Em dezembro, o Papo de Mãe revelou trechos de 3 audiências da Vara de Família Nossa Senhora do Ó, em São Paulo, em que o juiz Rodrigo de Azevedo Costa destratava mulheres. Numa delas ele disse que não estava “nem aí” para a Lei Maria da Penha. No último dia 28, o Tribunal de Justiça afastou o juiz e abriu processo
Mariana Kotscho* Publicado em 01/05/2021, às 00h00 - Atualizado às 18h32
Mulheres que estiveram nas audiências presididas pelo juiz Rodrigo de Azevedo Costa, e que foram reveladas pelo Papo de Mãe, comentaram a decisão do Tribunal de Justiça de São Paulo que na última quarta-feira decidiu pela abertura de processo administrativo disciplinar e pelo afastamento do juiz.
O Papo teve acesso a 3 audiências. Na primeira delas, Rodrigo de Azevedo Costa disse que não estava nem aí para a Lei Maria da Penha nem para medidas protetivas. Era uma audiência de pensão de alimentos, mas a mulher envolvida já tinha denunciado o marido por violência doméstica. Especialistas ouvidos pela nossa reportagem explicaram que a aplicabilidade da Lei Maria da Penha deve ser híbrida e ela não pode ser ignorada numa audiência da Vara de Família.
Os desembargadores do TJ-SP (24 ao todo) ficaram indignados com a conduta do juiz nas audiências, principalmente pela maneira como ele tratava as mulheres, inclusive as advogadas.
Gabriella Nicaretta, advogada que estava na primeira audiência, achou a decisão do TJ-SP firme, justa e proporcional aos atos do magistrado: “O que eu espero agora é que ele seja punido de maneira proporcional à sua conduta e que isso reprima que outras autoridades, outros agentes do Estado, cometam o mesmo excesso com outras mulheres, que isso evite com que outras mulheres passem por este constrangimento. Que isso possa dar mais segurança e mais dignidade para mulheres que recorrem ao sistema judiciário ou policial para denunciar agressões, que possam se sentir seguras tendo a certeza de que não vão ser revitimizadas.” Na audiência, a advogada era frequentemente interrompida pelo juiz.
“A repercussão deste caso mostra pra gente que a sociedade não está mais disposta a aceitar este tipo de conduta do Estado. As mulheres não estão mais dispostas a aceitar esse tipo de tratamento. E vão se sentir mais seguras até mesmo a denunciar excessos causados pelo Estado por meio de seus agentes.” (Gabriella Nicaretta, advogada)
A cliente de Gabriella, F.H, até chorou quando soube da decisão do Tribunal de Justiça: “Eu nunca vou me esquecer o que passei nessa audiência nem de como saí dela. A dor, o medo, o nojo. Que a justiça seja feita e que este juiz nunca mais faça com nenhuma mulher o que fez comigo. Eu lutei contra mim mesma para ter coragem de denunciar meu agressor e quando cheguei na justiça ouvi de um juiz julgamentos morais machistas na frente do meu ex. Fiquei feliz em saber que muitos desembargadores que tomaram esta decisão sentiram o nojo e indignação que senti”, desabafou F.H.
“É preciso confiar na justiça para fazer uma denúncia, se sentir acolhida para proteger nossos filhos, inclusive para não acontecer mais o que aconteceu com o menino Henry. É muito difícil chegar na justiça e ser maltratada. Quero que isso mude para que outras mulheres não passem pelo que passei, quero que se sintam seguras e tenham coragem.

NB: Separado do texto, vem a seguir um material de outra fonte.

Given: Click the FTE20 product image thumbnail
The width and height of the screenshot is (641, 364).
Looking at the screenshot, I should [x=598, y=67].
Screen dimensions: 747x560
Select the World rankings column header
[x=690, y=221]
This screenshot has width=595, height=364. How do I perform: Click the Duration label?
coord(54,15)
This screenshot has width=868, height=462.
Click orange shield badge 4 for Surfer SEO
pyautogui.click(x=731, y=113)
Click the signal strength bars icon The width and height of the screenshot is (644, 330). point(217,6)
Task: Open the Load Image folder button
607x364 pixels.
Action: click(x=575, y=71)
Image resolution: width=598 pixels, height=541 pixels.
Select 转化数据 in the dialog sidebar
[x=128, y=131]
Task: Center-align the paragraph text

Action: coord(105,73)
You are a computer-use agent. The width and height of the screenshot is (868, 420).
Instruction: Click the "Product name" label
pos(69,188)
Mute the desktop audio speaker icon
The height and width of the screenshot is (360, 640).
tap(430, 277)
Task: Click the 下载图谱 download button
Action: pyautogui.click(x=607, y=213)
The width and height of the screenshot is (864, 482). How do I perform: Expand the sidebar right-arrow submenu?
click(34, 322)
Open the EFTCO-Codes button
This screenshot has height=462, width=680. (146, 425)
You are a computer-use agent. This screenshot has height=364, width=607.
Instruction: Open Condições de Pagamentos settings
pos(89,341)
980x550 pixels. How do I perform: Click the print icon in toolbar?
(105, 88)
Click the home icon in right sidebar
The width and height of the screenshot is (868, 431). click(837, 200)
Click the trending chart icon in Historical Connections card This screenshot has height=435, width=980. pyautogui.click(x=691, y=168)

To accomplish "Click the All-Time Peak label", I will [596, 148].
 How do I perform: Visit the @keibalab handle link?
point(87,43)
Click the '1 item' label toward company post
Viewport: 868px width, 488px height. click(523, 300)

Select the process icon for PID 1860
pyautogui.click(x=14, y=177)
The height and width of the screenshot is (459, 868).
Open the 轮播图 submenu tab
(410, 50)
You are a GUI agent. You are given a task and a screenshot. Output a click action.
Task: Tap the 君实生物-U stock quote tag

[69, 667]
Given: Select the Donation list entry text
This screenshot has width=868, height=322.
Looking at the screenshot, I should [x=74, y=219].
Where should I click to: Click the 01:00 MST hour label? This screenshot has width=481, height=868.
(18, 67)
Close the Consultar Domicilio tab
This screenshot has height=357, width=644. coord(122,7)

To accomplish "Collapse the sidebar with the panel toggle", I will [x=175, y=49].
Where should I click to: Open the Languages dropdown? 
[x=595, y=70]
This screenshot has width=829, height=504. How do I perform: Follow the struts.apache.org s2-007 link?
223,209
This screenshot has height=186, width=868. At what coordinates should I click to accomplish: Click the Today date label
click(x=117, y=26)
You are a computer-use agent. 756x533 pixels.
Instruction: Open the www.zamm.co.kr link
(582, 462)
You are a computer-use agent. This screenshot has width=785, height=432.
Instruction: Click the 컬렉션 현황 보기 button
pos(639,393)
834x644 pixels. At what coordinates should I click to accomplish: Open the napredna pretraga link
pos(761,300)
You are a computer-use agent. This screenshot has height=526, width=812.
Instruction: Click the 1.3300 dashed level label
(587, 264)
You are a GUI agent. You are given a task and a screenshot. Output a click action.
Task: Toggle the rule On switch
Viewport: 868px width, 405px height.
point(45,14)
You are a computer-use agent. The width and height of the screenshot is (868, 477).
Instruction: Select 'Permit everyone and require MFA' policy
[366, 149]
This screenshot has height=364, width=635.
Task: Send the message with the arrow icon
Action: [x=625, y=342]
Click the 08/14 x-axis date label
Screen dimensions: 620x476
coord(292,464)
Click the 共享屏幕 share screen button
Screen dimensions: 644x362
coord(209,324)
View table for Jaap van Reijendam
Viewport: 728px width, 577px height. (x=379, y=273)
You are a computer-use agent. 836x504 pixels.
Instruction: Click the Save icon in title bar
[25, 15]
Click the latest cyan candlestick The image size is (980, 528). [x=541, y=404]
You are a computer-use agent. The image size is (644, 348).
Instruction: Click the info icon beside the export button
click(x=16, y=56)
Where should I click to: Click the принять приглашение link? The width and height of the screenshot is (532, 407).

Acredito que o TJ será implacável em sua decisão final.”(F.H., mãe)
Para B.C., a mãe que estava na segunda audiência e que ouviu do juiz Rodrigo de Azevedo Costa que “por ser pobre ela deveria dar os filhos para adoção”, a decisão foi necessária para que outras mães não sejam punidas pela injustiça.
“A partir de agora eu espero que o senhor Rodrigo tome posições diferentes, que ele tome pra si a empatia com a mulher, com o próximo, com as mães e eu desejo que ele realmente se torne uma pessoa responsável, porque no cargo dele ele lida com vidas e é extremamente complicado quando se tira isso do profissional e leva pro pessoal.”(B.C., mãe)
O caso de B.C., de guarda e pensão, ainda está sendo julgado. Ela diz que o sistema está mais lento para concluir processos, “talvez por conta do coronavirus”, acredita. B.C. lembra que nas audiências o juiz chegou a dizer que já tirou guarda de mãe que pedia medida protetiva, e lamenta: “Imagine quantas mães ele já não fez sofrer por isso”.
Na terceira audiência revelada pelo Papo de Mãe, um caso de partilha de bens, o juiz Rodrigo de Azevedo Costa também destratou uma mãe e sua advogada. Ele chegou a gritar, sugerir que a mulher fizesse tratamento psicológico e ainda disse que ganhava um salário pífio como juiz.
Sobre a decisão do TJ-SP pelo afastamento do juiz durante o processo, ainda recebendo salário, Fabiana Campos Silva, a mãe da terceira audiência, comentou: “Deveriam ter suspendido o “salário pífio” que ele recebe.”
Fabiana conta que se sentiu muito humilhada na audiência: “Quando recorremos ao judiciário buscamos imparcialidade e respeito até pela fragilidade que o momento nos impõe. A humilhação e o desdém desse magistrado não somente em relação às causas relacionados à família, mas também com a própria “lei Maria da Penha”, causou danos à saúde física e mental de muitas vítimas que tiveram a infelicidade de terem seus processos analisados por ele.”
“Com o direcionamento dado pelo TJ, acredito que muitas mulheres foram poupadas de muita dor. No meu caso, fui forçada a fazer um acordo sob forte ameaça que me trouxe prejuízos financeiros e de saúde, sendo necessário buscar ajuda médica especializada para suportar tamanha humilhação enquanto a outra parte no processo juntamente com seu advogado achavam graça da humilhação feita durante a audiência.”(Fabiana Campos Silva, mãe)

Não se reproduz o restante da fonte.